Bacteria: Back to the future
These discoveries open up exciting new possibilities for treatments for mental health problems, not to mention intestinal disorders.
“The initial skepticism about reports suggesting a profound role of an intact gut microbiota in shaping brain neurochemistry and emotional behavior has given way to an unprecedented paradigm shift in the conceptualization of many psychiatric and neurological diseases.” (Mayer et al, 2014)
Antibiotics were introduced in the 1930s, following the discovery of penicillin by Sir Alexander Fleming. They revolutionised modern medicine, and meant that death from bacterial infection was no longer inevitable.
But we should have known better than to think we could outwit microscopic life. Bacteria are present everywhere on the planet and in the Earth’s crust. They don’t even mind living on radioactive waste, so a few antibiotics pose no challenge whatsoever to their omnipotence.
The resurgence of interest in probiotic therapy could not be more timely. The disaster that is antibiotic resistance is galloping directly towards us, overtaking the Four Horsemen of the Apocalypse along the way. Described by the World Health Organization as “One of the biggest threats to global health”, the overuse and misuse of antibiotics has resulted in bacteria mutating into bigger, stronger versions of themselves, resistant to antibiotics.
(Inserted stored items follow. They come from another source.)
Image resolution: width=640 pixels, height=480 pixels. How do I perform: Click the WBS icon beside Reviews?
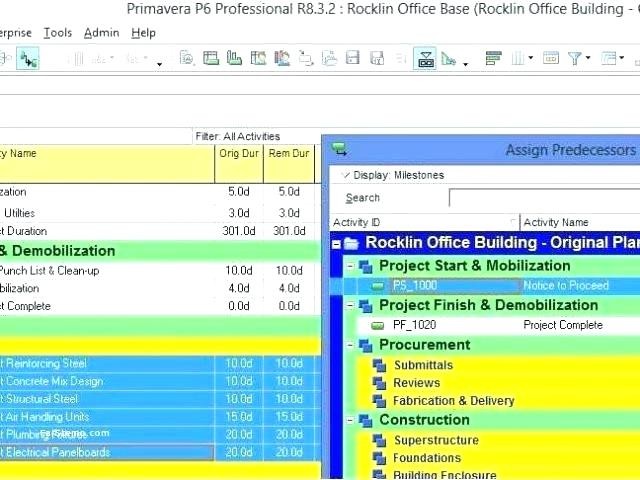pyautogui.click(x=380, y=383)
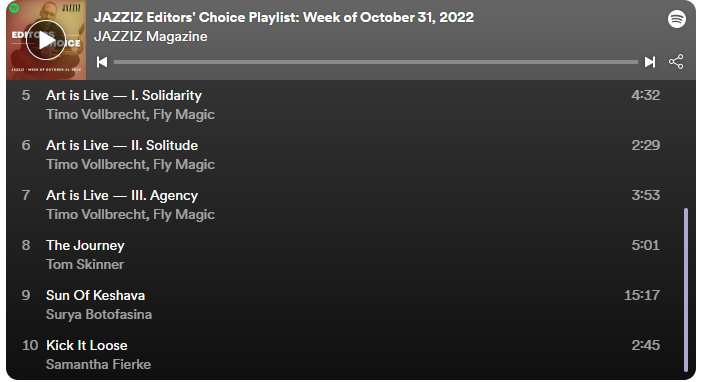Play The Journey by Tom Skinner
Screen dimensions: 701x382
342,255
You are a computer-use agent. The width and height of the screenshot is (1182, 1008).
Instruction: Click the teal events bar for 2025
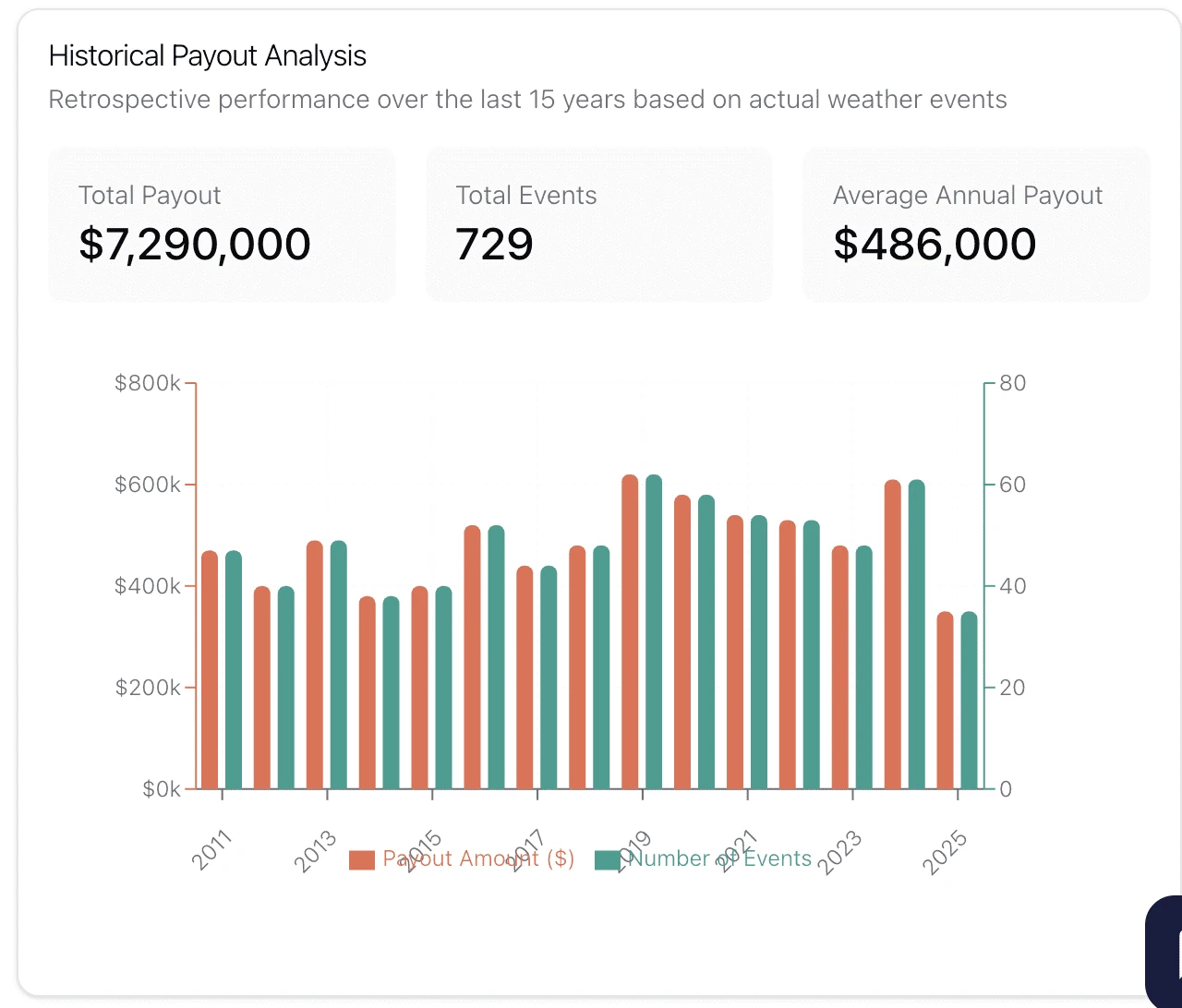[x=969, y=700]
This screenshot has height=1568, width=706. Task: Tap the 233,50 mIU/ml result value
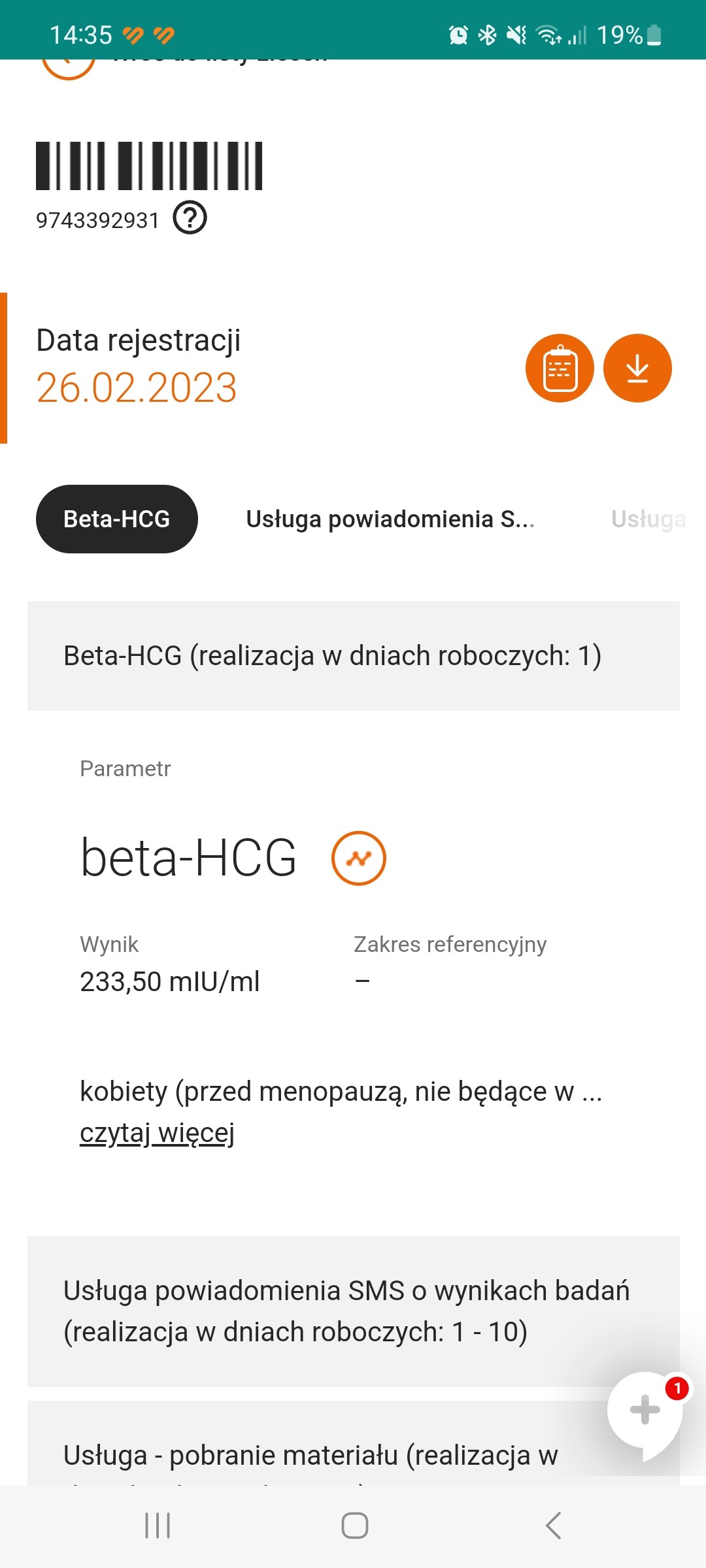170,982
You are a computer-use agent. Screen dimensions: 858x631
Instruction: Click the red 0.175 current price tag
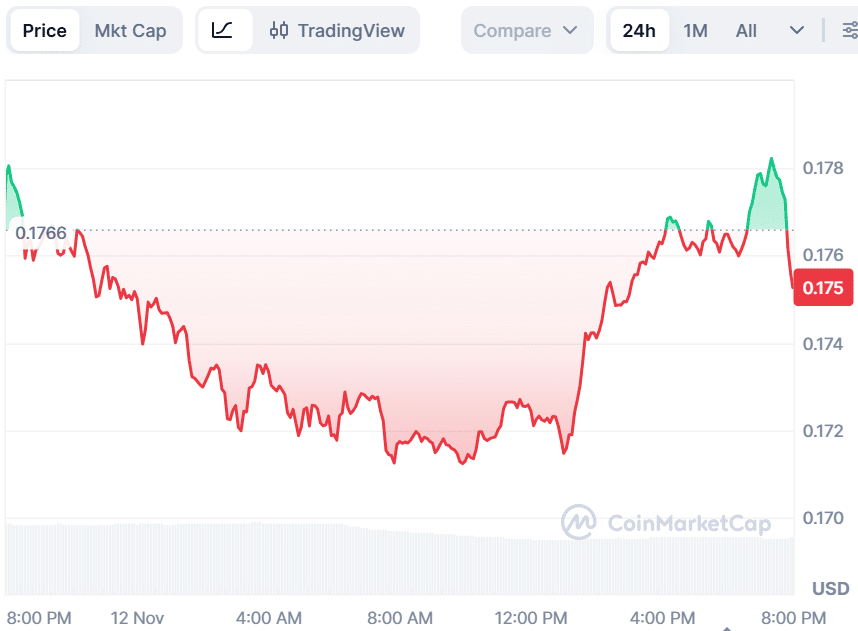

Infections such as pneumonia and tuberculosis are becoming harder to treat, as antibiotics weaken and fade.
As they lose their effect, they make space for pathogens to damage brain function.
“Alteration of brain function may therefore add to the many reasons that inappropriate antibiotic use should be avoided.” (Rogers et al, 2016)
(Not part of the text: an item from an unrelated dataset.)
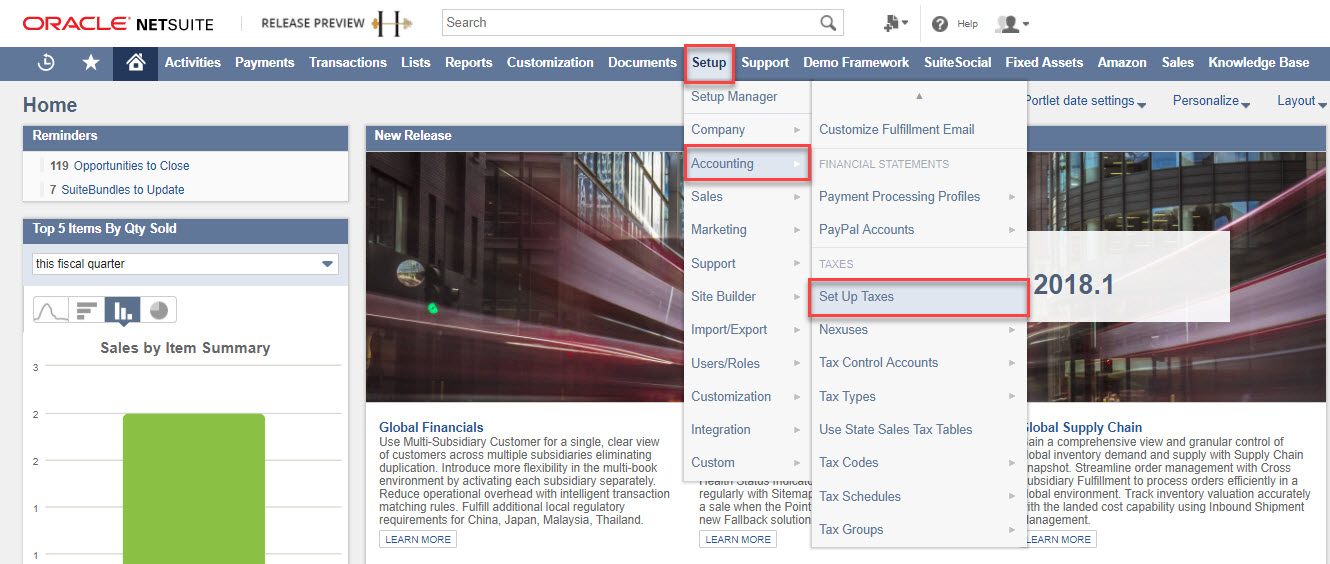
Task: Click Learn More under Global Financials
Action: [x=418, y=540]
As this particular disaster unfolds, so too does another. We are in the middle of a global epidemic of mental ill-health. The World Health Organization describes depression as the leading cause of disability worldwide. Consider also that:
- In children in the UK severe mental health prevalence continues to rise: 7.9% in 2000, 8.5% in 2007 and 9.3% in 2014. (Mental Health Foundation).
- In the 1980s, 1 in 10,000 people in the US had ASD. In 2012 that figure was 1 in 88. In 2016 it was 1 in 68.
- It is estimated that the number of people across the globe living with dementia is 46.8 million, and this figure is predicted to double by 2030.(Mental Health Foundation)
- Dementia is now the 6th leading cause of death in the US. (Alzheimer’s Association)
It is time to start joining up the dots here. One reason for the current, global crisis in mental health may be the unsustainable, global crisis that is antibiotic resistance. The answer to both crises may lie in your bowels.
“The next few years of research hold the potential of uncovering intriguing connections between gut bacteria and neurological conditions that may possibly impact human health.” (Mayer et al, 2014)
Bacteria are the glimmer of hope rising from Pandora’s Box. They may well be the medicine of the future.
It’s all about cunning strategy. Sometimes the best way to overcome adversity is to make more friends, not try to destroy your enemies. Such an attack would be futile: bacteria were here long before we made our way down the evolutionary chute, and will still be here long after we are gone.